── MATERIAL SUPPLIED ──
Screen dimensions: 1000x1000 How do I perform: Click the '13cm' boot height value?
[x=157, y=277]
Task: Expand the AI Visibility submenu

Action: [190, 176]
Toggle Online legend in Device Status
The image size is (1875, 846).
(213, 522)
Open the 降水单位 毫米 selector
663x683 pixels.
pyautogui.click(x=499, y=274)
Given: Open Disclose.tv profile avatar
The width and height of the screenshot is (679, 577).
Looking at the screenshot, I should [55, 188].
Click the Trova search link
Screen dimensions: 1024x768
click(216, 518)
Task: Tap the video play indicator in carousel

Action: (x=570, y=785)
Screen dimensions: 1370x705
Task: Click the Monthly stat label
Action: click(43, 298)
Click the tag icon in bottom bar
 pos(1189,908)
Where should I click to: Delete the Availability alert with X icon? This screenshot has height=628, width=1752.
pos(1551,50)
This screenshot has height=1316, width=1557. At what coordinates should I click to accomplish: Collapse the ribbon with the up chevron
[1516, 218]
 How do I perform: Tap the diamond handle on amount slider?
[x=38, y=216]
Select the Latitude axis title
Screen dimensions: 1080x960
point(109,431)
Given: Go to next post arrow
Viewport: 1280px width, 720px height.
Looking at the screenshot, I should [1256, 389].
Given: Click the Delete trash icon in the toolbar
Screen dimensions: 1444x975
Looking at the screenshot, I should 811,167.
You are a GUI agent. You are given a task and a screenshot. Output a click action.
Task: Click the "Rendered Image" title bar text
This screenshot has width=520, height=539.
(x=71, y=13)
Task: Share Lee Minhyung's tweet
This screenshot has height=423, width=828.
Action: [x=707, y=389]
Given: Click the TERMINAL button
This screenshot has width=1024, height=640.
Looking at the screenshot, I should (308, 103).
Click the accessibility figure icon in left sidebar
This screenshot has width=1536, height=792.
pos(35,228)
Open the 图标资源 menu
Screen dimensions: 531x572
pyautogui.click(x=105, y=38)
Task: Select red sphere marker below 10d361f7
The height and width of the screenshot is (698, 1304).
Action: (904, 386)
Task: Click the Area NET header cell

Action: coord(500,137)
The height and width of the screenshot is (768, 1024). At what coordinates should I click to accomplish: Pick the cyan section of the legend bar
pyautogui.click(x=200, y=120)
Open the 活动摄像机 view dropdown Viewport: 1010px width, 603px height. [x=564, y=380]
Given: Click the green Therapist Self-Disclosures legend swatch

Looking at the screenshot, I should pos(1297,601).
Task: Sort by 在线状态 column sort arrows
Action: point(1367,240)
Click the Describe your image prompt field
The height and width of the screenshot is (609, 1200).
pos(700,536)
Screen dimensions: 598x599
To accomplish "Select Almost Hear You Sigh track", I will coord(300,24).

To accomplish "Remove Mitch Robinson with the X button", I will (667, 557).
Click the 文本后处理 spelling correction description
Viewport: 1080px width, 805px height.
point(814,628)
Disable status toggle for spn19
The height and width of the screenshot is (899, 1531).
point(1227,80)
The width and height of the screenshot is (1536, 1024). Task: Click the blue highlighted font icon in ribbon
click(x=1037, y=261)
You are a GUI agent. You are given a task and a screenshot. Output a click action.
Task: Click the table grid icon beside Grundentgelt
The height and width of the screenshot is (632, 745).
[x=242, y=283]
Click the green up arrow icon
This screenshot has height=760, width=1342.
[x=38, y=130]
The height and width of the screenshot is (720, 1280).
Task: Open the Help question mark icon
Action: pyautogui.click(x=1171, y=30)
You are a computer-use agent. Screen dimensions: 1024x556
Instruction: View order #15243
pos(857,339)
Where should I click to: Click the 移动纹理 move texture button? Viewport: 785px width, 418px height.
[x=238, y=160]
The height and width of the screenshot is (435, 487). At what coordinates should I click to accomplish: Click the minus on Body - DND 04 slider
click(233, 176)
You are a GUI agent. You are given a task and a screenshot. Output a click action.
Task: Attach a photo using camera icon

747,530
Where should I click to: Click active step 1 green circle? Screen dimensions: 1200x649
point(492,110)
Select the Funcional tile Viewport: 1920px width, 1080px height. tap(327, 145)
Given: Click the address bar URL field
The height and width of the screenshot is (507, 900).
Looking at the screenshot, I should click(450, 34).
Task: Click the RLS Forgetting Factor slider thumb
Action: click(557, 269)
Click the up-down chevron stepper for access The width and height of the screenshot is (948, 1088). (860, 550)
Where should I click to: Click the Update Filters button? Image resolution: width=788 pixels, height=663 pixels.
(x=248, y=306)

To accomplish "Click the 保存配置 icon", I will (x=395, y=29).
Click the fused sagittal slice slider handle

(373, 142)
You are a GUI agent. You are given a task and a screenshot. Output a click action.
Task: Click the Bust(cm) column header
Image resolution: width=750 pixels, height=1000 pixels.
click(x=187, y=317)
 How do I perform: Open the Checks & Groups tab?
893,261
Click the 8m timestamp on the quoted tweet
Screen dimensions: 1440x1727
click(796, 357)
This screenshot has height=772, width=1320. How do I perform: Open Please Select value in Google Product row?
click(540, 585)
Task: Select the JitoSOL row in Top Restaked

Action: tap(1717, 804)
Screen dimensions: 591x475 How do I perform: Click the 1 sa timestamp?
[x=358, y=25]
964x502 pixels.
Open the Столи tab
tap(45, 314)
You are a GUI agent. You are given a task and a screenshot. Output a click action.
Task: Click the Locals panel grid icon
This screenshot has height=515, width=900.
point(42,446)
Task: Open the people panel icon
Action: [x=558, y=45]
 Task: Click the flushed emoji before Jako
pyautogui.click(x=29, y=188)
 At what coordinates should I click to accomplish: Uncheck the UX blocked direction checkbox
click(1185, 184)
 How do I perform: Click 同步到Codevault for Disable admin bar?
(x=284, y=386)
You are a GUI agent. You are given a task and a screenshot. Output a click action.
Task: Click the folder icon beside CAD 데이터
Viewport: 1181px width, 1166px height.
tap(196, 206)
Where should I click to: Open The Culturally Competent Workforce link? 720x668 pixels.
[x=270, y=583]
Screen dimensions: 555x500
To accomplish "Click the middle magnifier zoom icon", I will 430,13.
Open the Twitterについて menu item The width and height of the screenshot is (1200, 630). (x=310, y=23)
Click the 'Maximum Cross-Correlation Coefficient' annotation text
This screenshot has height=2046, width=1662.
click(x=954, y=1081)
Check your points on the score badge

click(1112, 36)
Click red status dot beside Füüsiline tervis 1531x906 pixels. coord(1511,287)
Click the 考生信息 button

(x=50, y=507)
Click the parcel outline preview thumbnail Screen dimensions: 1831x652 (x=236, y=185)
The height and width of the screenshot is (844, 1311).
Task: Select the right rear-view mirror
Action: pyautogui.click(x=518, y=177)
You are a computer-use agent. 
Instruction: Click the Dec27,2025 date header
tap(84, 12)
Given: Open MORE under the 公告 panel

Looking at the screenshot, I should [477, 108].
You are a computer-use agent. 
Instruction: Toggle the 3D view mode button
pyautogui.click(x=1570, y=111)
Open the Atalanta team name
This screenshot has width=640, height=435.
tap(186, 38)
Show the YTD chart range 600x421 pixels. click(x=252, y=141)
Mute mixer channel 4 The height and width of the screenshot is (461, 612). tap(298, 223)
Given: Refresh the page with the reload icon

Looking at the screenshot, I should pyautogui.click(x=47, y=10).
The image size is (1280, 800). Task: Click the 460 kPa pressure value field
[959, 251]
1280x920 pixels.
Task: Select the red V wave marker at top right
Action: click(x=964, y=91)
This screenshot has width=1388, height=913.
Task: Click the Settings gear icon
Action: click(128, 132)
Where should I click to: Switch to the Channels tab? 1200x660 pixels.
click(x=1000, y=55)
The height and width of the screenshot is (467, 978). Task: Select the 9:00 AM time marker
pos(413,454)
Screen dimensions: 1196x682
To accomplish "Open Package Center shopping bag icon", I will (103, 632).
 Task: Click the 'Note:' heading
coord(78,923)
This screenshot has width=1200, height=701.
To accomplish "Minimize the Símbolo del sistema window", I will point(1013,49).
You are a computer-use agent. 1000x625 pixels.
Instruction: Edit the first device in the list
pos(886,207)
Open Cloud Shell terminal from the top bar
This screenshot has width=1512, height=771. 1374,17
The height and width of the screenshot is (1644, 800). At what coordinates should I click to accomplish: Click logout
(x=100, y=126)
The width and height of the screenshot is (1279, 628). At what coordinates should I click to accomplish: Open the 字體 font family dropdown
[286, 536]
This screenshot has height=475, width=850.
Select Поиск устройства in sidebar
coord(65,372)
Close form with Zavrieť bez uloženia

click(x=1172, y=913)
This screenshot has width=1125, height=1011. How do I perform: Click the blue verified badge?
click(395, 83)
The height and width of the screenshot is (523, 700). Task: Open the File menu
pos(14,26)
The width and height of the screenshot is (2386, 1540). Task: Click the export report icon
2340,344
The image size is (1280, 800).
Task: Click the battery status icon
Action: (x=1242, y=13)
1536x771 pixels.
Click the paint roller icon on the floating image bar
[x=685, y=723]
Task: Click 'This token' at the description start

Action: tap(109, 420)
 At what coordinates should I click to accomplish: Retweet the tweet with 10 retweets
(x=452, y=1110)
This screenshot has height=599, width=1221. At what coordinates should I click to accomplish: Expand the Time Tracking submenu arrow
───
Among the records above, repeat exactly the line with "Screen dimensions: 598x599", the line with "Task: Click the table", and every line in between, and only those.

▸ RESULT BELOW
Screen dimensions: 598x599
To accomplish "Select Almost Hear You Sigh track", I will coord(300,24).

To accomplish "Remove Mitch Robinson with the X button", I will (667, 557).
Click the 文本后处理 spelling correction description
Viewport: 1080px width, 805px height.
point(814,628)
Disable status toggle for spn19
The height and width of the screenshot is (899, 1531).
point(1227,80)
The width and height of the screenshot is (1536, 1024). Task: Click the blue highlighted font icon in ribbon
click(x=1037, y=261)
You are a GUI agent. You are given a task and a screenshot. Output a click action.
Task: Click the table grid icon beside Grundentgelt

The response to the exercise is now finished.